### Text segment
Surface engineering of metallic powders has become an essential approach for tailoring their chemical stability, interfacial behavior, and processing performance in advanced metallurgical applications [1,2,3]. In powder metallurgy and related manufacturing technologies, the surface condition of metallic particles plays a decisive role in oxidation resistance [4,5], interparticle bonding, compaction behavior, and overall structural integrity. Among metallic systems, iron powders are widely used due to their cost-effectiveness, mechanical strength, and broad applicability in structural components and functional materials. However, their high surface reactivity and susceptibility to oxidation necessitate controlled surface modification strategies.
Phosphating is a well-established surface treatment technique traditionally applied to bulk steel components to improve corrosion resistance and coating adhesion [2,6]. In powder systems, phosphate-based surface layers can serve as protective barriers, modify interfacial chemistry [7,8,9], and influence subsequent processing steps. Conventional phosphating methods are predominantly liquid-phase processes [10,11], involving aqueous solutions that promote chemical conversion reactions at the metal surface. While effective, wet phosphating of powders often presents challenges such as uneven layer formation, residual contamination, particle agglomeration, and limited control over coating uniformity at the microscale.
Gas-phase surface modification has emerged as a promising alternative that enables improved process control and homogeneous treatment of individual particles [12,13]. In gas-phase phosphating, reactive species are delivered under controlled thermal and atmospheric conditions, allowing conformal surface layer formation without direct liquid-solid interactions. This approach minimizes agglomeration and facilitates uniform exposure of micron-sized particles. Despite these advantages, systematic studies addressing the influence of gas-phase treatment parameters on phase stability and surface layer development in iron powders remain limited [14,15,16].

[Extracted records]
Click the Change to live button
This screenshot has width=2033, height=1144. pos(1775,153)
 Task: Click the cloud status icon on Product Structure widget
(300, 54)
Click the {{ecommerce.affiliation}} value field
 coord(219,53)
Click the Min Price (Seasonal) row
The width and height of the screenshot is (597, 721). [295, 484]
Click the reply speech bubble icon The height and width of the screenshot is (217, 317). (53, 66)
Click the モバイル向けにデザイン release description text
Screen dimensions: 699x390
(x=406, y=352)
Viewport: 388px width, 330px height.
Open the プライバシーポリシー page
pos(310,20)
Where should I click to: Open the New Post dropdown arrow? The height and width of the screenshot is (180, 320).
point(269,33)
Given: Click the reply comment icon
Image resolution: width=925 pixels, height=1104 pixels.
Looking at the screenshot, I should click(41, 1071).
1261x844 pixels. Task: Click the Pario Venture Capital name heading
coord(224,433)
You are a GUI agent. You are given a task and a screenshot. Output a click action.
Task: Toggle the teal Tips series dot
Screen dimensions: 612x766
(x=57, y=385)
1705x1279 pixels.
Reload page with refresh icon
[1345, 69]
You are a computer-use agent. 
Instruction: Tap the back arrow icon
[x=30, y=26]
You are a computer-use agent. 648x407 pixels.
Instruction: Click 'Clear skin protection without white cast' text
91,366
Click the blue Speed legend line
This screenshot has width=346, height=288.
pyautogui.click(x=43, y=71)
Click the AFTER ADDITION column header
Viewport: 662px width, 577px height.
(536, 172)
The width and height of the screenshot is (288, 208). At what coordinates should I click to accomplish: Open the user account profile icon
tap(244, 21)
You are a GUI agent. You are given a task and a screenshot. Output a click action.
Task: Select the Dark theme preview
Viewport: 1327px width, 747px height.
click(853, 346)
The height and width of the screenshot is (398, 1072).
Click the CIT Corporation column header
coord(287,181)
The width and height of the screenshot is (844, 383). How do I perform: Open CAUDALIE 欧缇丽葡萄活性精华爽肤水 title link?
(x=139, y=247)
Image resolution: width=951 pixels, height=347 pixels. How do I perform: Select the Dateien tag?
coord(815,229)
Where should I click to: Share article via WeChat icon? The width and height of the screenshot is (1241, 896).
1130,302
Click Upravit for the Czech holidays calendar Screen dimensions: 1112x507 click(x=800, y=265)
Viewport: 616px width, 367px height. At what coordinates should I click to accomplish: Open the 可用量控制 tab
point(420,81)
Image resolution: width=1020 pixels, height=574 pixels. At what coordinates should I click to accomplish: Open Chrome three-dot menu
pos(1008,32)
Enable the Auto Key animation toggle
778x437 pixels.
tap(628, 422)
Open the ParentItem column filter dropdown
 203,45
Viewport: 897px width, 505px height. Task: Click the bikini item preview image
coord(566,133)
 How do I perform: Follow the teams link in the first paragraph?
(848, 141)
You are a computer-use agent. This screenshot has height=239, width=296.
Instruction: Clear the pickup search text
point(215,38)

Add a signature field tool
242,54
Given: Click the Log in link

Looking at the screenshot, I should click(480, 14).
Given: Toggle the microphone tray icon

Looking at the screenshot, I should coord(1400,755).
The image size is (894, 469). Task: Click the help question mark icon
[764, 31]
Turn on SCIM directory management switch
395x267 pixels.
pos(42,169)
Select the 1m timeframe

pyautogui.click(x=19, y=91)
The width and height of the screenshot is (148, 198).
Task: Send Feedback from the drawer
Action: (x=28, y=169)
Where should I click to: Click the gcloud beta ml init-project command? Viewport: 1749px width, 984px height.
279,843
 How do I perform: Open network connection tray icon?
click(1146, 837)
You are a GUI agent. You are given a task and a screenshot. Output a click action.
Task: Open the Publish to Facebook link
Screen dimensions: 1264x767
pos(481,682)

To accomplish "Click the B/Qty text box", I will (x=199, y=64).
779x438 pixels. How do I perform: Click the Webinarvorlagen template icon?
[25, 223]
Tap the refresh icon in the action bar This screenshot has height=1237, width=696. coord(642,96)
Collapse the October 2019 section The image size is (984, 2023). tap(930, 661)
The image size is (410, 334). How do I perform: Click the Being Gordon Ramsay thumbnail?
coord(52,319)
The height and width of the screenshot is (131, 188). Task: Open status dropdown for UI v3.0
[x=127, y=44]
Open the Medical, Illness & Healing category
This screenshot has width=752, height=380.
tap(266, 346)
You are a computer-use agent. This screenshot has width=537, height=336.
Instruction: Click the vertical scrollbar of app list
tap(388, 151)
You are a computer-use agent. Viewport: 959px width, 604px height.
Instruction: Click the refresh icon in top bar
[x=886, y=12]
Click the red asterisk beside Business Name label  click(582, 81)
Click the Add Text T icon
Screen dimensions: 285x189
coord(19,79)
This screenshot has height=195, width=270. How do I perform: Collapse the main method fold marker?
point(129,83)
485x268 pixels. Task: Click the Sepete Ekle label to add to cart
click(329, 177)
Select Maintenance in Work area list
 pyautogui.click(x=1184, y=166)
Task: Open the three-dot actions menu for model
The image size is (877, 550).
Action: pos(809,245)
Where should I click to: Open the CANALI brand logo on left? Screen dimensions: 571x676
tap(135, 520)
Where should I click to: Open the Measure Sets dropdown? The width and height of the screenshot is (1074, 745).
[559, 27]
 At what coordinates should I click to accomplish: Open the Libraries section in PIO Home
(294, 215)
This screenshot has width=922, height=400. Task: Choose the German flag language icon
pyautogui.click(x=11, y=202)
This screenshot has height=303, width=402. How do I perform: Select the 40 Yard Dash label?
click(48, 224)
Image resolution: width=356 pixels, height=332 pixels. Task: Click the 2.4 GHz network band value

### To be done
1: Can you summarize the passage on phosphating iron powders in two sentences?
2: Which lines of the records contain the word "accomplish"? Return each of them.
The text and the records have no connection to each other.

### Solutions for each task
1: Iron powders are widely used but highly reactive and prone to oxidation, and conventional liquid-phase phosphating of powders often gives uneven layers, residual contamination and particle agglomeration. Gas-phase phosphating allows better process control and uniform treatment of individual particles, yet systematic studies of how its parameters affect phase stability and surface layer development in iron powders remain limited.

2:
The width and height of the screenshot is (288, 208). At what coordinates should I click to accomplish: Open the user account profile icon
Viewport: 616px width, 367px height. At what coordinates should I click to accomplish: Open the 可用量控制 tab
Image resolution: width=1020 pixels, height=574 pixels. At what coordinates should I click to accomplish: Open Chrome three-dot menu
To accomplish "Click the B/Qty text box", I will (x=199, y=64).
 At what coordinates should I click to accomplish: Open the Libraries section in PIO Home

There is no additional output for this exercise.